START Material provided
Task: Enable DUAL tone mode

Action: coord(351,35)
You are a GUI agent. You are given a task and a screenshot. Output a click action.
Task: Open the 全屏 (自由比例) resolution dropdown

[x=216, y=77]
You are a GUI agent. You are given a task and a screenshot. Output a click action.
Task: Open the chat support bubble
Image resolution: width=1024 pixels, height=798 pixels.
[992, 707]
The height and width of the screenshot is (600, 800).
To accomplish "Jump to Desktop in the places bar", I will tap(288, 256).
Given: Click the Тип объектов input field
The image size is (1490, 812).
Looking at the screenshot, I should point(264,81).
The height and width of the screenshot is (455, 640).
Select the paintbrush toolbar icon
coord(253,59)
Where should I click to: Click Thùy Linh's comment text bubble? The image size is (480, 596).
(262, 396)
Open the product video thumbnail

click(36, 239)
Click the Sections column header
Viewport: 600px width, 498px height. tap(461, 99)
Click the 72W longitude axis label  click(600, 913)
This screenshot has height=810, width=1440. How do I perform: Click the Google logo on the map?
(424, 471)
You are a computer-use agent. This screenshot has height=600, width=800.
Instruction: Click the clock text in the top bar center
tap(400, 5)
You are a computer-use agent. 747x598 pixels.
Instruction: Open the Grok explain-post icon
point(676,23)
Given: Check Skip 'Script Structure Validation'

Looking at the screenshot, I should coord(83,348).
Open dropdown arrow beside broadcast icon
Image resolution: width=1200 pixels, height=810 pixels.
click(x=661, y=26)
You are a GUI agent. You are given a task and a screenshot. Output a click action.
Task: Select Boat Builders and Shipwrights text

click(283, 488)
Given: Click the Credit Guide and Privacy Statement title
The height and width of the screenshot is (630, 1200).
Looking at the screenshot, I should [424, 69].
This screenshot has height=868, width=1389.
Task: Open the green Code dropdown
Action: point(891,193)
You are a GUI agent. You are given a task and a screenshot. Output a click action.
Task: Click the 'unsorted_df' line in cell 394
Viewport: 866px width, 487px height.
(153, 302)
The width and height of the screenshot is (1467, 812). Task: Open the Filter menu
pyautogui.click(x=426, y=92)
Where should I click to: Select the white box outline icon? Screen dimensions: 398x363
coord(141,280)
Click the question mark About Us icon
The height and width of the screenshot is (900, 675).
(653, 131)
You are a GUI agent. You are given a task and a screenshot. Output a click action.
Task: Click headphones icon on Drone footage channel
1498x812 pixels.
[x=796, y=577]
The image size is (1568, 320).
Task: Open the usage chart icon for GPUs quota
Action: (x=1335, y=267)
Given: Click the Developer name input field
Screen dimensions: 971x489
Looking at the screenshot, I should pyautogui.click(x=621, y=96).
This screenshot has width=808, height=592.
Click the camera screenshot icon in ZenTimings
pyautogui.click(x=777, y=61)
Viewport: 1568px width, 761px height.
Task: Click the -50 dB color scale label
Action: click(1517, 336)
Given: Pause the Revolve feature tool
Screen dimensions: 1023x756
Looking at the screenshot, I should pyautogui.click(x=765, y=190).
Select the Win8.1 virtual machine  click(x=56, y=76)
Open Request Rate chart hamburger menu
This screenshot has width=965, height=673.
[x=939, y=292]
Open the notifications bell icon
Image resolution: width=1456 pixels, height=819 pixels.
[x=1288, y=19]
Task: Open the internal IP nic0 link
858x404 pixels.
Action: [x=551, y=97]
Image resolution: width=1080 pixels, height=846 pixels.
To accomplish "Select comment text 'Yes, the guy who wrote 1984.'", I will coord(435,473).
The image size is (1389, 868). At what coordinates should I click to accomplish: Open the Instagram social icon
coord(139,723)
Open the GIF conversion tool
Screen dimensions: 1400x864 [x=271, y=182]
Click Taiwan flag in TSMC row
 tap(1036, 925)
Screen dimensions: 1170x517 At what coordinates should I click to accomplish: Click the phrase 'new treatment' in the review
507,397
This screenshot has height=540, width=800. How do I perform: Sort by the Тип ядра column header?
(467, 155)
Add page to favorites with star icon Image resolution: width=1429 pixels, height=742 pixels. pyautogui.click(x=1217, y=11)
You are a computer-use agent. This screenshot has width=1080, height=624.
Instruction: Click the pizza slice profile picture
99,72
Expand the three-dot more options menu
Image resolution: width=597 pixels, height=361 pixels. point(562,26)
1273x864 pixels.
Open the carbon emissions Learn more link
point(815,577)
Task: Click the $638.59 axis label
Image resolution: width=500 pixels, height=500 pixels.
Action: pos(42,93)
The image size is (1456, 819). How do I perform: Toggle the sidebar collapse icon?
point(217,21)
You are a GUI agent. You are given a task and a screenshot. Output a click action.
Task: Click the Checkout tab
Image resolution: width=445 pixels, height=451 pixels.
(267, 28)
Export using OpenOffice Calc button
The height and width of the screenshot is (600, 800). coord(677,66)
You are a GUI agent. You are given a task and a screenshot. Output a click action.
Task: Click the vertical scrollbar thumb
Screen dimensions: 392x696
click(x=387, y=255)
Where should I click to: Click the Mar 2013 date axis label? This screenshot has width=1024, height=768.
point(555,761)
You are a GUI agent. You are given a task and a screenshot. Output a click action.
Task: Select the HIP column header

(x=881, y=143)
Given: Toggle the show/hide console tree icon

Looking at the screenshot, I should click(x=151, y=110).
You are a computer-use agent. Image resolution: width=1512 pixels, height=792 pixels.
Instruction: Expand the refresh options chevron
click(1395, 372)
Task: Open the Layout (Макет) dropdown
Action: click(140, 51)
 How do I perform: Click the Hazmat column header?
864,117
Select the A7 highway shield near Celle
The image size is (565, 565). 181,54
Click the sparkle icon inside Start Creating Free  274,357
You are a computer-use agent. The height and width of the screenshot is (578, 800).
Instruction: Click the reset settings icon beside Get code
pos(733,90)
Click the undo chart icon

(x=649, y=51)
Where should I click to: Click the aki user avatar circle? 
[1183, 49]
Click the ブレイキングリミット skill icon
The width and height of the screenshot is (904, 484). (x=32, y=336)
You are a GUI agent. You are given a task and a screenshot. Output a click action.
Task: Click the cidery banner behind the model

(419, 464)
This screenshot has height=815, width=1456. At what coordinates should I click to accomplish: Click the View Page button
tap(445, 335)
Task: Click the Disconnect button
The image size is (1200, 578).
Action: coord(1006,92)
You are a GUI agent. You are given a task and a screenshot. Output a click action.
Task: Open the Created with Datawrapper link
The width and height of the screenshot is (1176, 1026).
END Material provided
The records above should all be quoted exactly, please.

→ **Your solution**
Task: Enable DUAL tone mode

Action: coord(351,35)
You are a GUI agent. You are given a task and a screenshot. Output a click action.
Task: Open the 全屏 (自由比例) resolution dropdown

[x=216, y=77]
You are a GUI agent. You are given a task and a screenshot. Output a click action.
Task: Open the chat support bubble
Image resolution: width=1024 pixels, height=798 pixels.
[992, 707]
The height and width of the screenshot is (600, 800).
To accomplish "Jump to Desktop in the places bar", I will tap(288, 256).
Given: Click the Тип объектов input field
The image size is (1490, 812).
Looking at the screenshot, I should point(264,81).
The height and width of the screenshot is (455, 640).
Select the paintbrush toolbar icon
coord(253,59)
Where should I click to: Click Thùy Linh's comment text bubble? The image size is (480, 596).
(262, 396)
Open the product video thumbnail

click(36, 239)
Click the Sections column header
Viewport: 600px width, 498px height. tap(461, 99)
Click the 72W longitude axis label  click(600, 913)
This screenshot has height=810, width=1440. How do I perform: Click the Google logo on the map?
(424, 471)
You are a computer-use agent. This screenshot has height=600, width=800.
Instruction: Click the clock text in the top bar center
tap(400, 5)
You are a computer-use agent. 747x598 pixels.
Instruction: Open the Grok explain-post icon
point(676,23)
Given: Check Skip 'Script Structure Validation'

Looking at the screenshot, I should coord(83,348).
Open dropdown arrow beside broadcast icon
Image resolution: width=1200 pixels, height=810 pixels.
click(x=661, y=26)
You are a GUI agent. You are given a task and a screenshot. Output a click action.
Task: Select Boat Builders and Shipwrights text

click(283, 488)
Given: Click the Credit Guide and Privacy Statement title
The height and width of the screenshot is (630, 1200).
Looking at the screenshot, I should [424, 69].
This screenshot has height=868, width=1389.
Task: Open the green Code dropdown
Action: point(891,193)
You are a GUI agent. You are given a task and a screenshot. Output a click action.
Task: Click the 'unsorted_df' line in cell 394
Viewport: 866px width, 487px height.
(153, 302)
The width and height of the screenshot is (1467, 812). Task: Open the Filter menu
pyautogui.click(x=426, y=92)
Where should I click to: Select the white box outline icon? Screen dimensions: 398x363
coord(141,280)
Click the question mark About Us icon
The height and width of the screenshot is (900, 675).
(653, 131)
You are a GUI agent. You are given a task and a screenshot. Output a click action.
Task: Click headphones icon on Drone footage channel
1498x812 pixels.
[x=796, y=577]
The image size is (1568, 320).
Task: Open the usage chart icon for GPUs quota
Action: (x=1335, y=267)
Given: Click the Developer name input field
Screen dimensions: 971x489
Looking at the screenshot, I should pyautogui.click(x=621, y=96).
This screenshot has width=808, height=592.
Click the camera screenshot icon in ZenTimings
pyautogui.click(x=777, y=61)
Viewport: 1568px width, 761px height.
Task: Click the -50 dB color scale label
Action: click(1517, 336)
Given: Pause the Revolve feature tool
Screen dimensions: 1023x756
Looking at the screenshot, I should pyautogui.click(x=765, y=190).
Select the Win8.1 virtual machine  click(x=56, y=76)
Open Request Rate chart hamburger menu
This screenshot has width=965, height=673.
[x=939, y=292]
Open the notifications bell icon
Image resolution: width=1456 pixels, height=819 pixels.
[x=1288, y=19]
Task: Open the internal IP nic0 link
858x404 pixels.
Action: [x=551, y=97]
Image resolution: width=1080 pixels, height=846 pixels.
To accomplish "Select comment text 'Yes, the guy who wrote 1984.'", I will coord(435,473).
The image size is (1389, 868). At what coordinates should I click to accomplish: Open the Instagram social icon
coord(139,723)
Open the GIF conversion tool
Screen dimensions: 1400x864 [x=271, y=182]
Click Taiwan flag in TSMC row
 tap(1036, 925)
Screen dimensions: 1170x517 At what coordinates should I click to accomplish: Click the phrase 'new treatment' in the review
507,397
This screenshot has height=540, width=800. How do I perform: Sort by the Тип ядра column header?
(467, 155)
Add page to favorites with star icon Image resolution: width=1429 pixels, height=742 pixels. pyautogui.click(x=1217, y=11)
You are a computer-use agent. This screenshot has width=1080, height=624.
Instruction: Click the pizza slice profile picture
99,72
Expand the three-dot more options menu
Image resolution: width=597 pixels, height=361 pixels. point(562,26)
1273x864 pixels.
Open the carbon emissions Learn more link
point(815,577)
Task: Click the $638.59 axis label
Image resolution: width=500 pixels, height=500 pixels.
Action: pos(42,93)
The image size is (1456, 819). How do I perform: Toggle the sidebar collapse icon?
point(217,21)
You are a GUI agent. You are given a task and a screenshot. Output a click action.
Task: Click the Checkout tab
Image resolution: width=445 pixels, height=451 pixels.
(267, 28)
Export using OpenOffice Calc button
The height and width of the screenshot is (600, 800). coord(677,66)
You are a GUI agent. You are given a task and a screenshot. Output a click action.
Task: Click the vertical scrollbar thumb
Screen dimensions: 392x696
click(x=387, y=255)
Where should I click to: Click the Mar 2013 date axis label? This screenshot has width=1024, height=768.
point(555,761)
You are a GUI agent. You are given a task and a screenshot. Output a click action.
Task: Select the HIP column header

(x=881, y=143)
Given: Toggle the show/hide console tree icon

Looking at the screenshot, I should click(x=151, y=110).
You are a computer-use agent. Image resolution: width=1512 pixels, height=792 pixels.
Instruction: Expand the refresh options chevron
click(1395, 372)
Task: Open the Layout (Макет) dropdown
Action: click(140, 51)
 How do I perform: Click the Hazmat column header?
864,117
Select the A7 highway shield near Celle
The image size is (565, 565). 181,54
Click the sparkle icon inside Start Creating Free  274,357
You are a computer-use agent. The height and width of the screenshot is (578, 800).
Instruction: Click the reset settings icon beside Get code
pos(733,90)
Click the undo chart icon

(x=649, y=51)
Where should I click to: Click the aki user avatar circle? 
[1183, 49]
Click the ブレイキングリミット skill icon
The width and height of the screenshot is (904, 484). (x=32, y=336)
You are a GUI agent. You are given a task and a screenshot. Output a click action.
Task: Click the cidery banner behind the model

(419, 464)
This screenshot has height=815, width=1456. At what coordinates should I click to accomplish: Click the View Page button
tap(445, 335)
Task: Click the Disconnect button
The image size is (1200, 578).
Action: coord(1006,92)
You are a GUI agent. You are given a task and a screenshot. Output a click action.
Task: Open the Created with Datawrapper link
The width and height of the screenshot is (1176, 1026).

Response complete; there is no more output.